Source document:
━━━━━━━━━━

Mr. Newton: That sounds rather a good subject for a debate, along with many others I can think of. I am grateful to my hon. Friend for his suggestion.

Mr. Archy Kirkwood (Roxburgh and Berwickshire): Is the Leader of the House aware of the dramatic increase in the number of complaints being received from all parts of rural United Kingdom about the tangible effects of low-flying training? Will he arrange for a debate in Government time on this subject and, in particular, on the Ministry of Defence's restitution of compensation in cases where property is dislocated and destroyed, and where loss of life is a direct consequence of low-flying training?

Mr. Newton: I am aware of such concerns. Indeed, one or two have been expressed in my constituency. I shall, of course, bring the hon. Gentleman's remarks to the attention of my right hon. Friend the Secretary of State for Defence. I should add that, inevitably, a balance has to be struck. This afternoon, we have been talking about Iraq. Our planes made such a contribution to the war there that we could not have failed to carry out the relevant flying training exercises.

━━━━━━━━━━

Data shown:
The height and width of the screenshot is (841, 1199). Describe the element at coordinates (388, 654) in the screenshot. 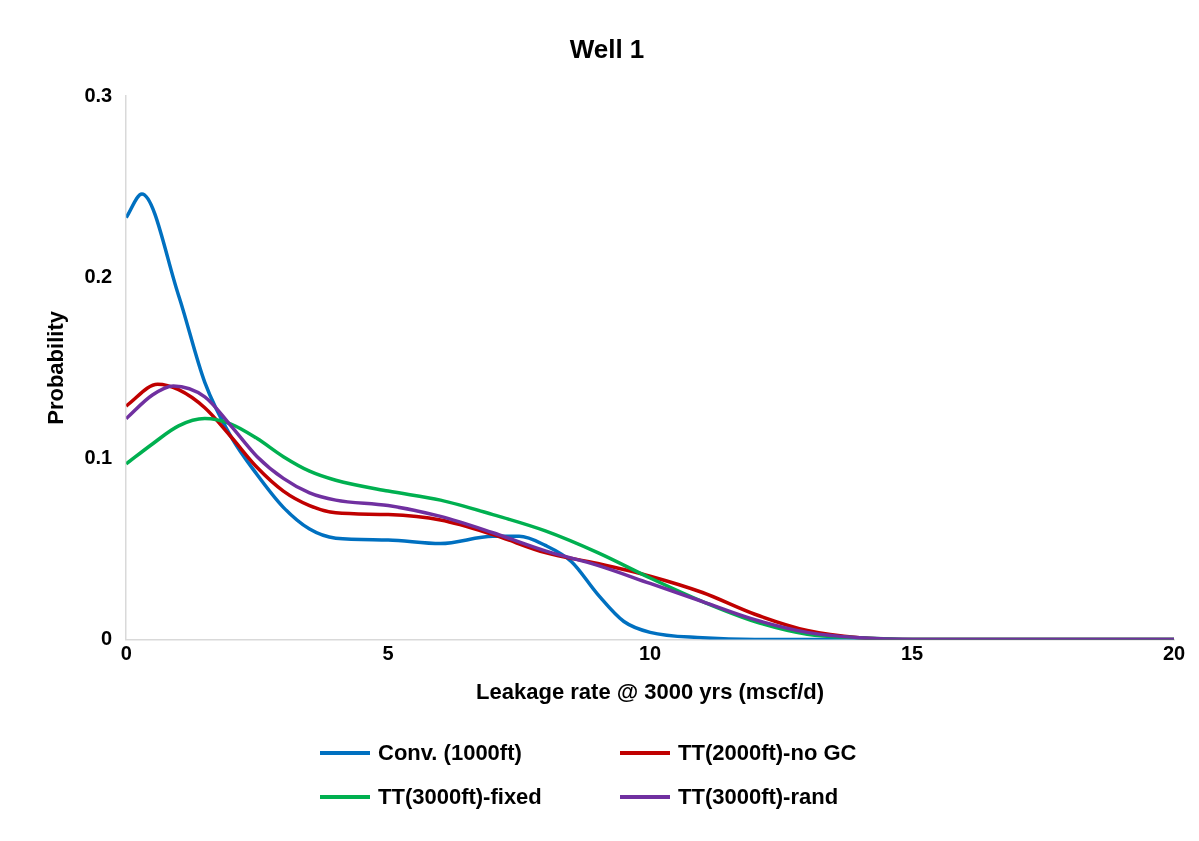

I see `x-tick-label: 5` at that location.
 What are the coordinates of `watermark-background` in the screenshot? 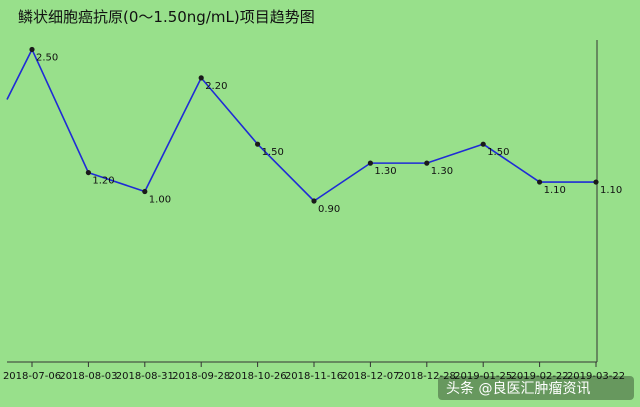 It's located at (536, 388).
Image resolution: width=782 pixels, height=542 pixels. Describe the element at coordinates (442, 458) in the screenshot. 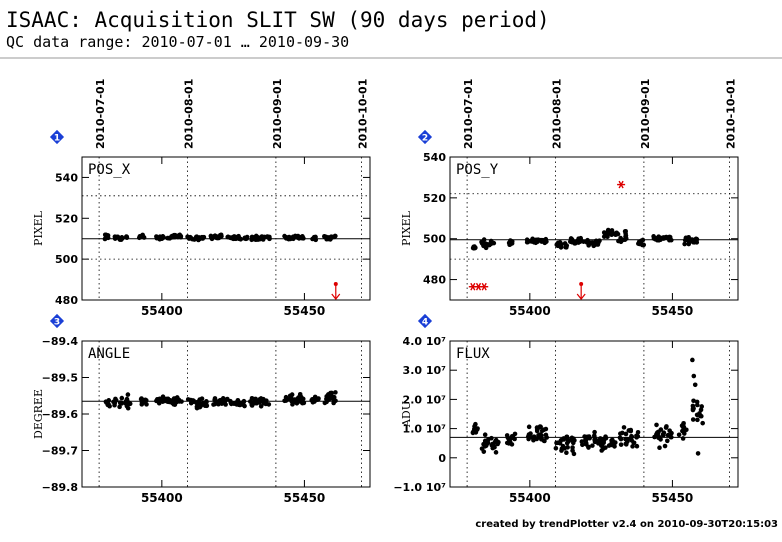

━━━━━━━━━━

Work to complete:
1) In the Commons exchange, translate the sentence "I am aware of such concerns." into French.
2) Quote the Commons exchange word for word. Begin at the words "Mr. Newton: That" and stop after "for his suggestion.".

Solutions to the tasks:
1) Je suis conscient de ces préoccupations.

2)
Mr. Newton: That sounds rather a good subject for a debate, along with many others I can think of. I am grateful to my hon. Friend for his suggestion.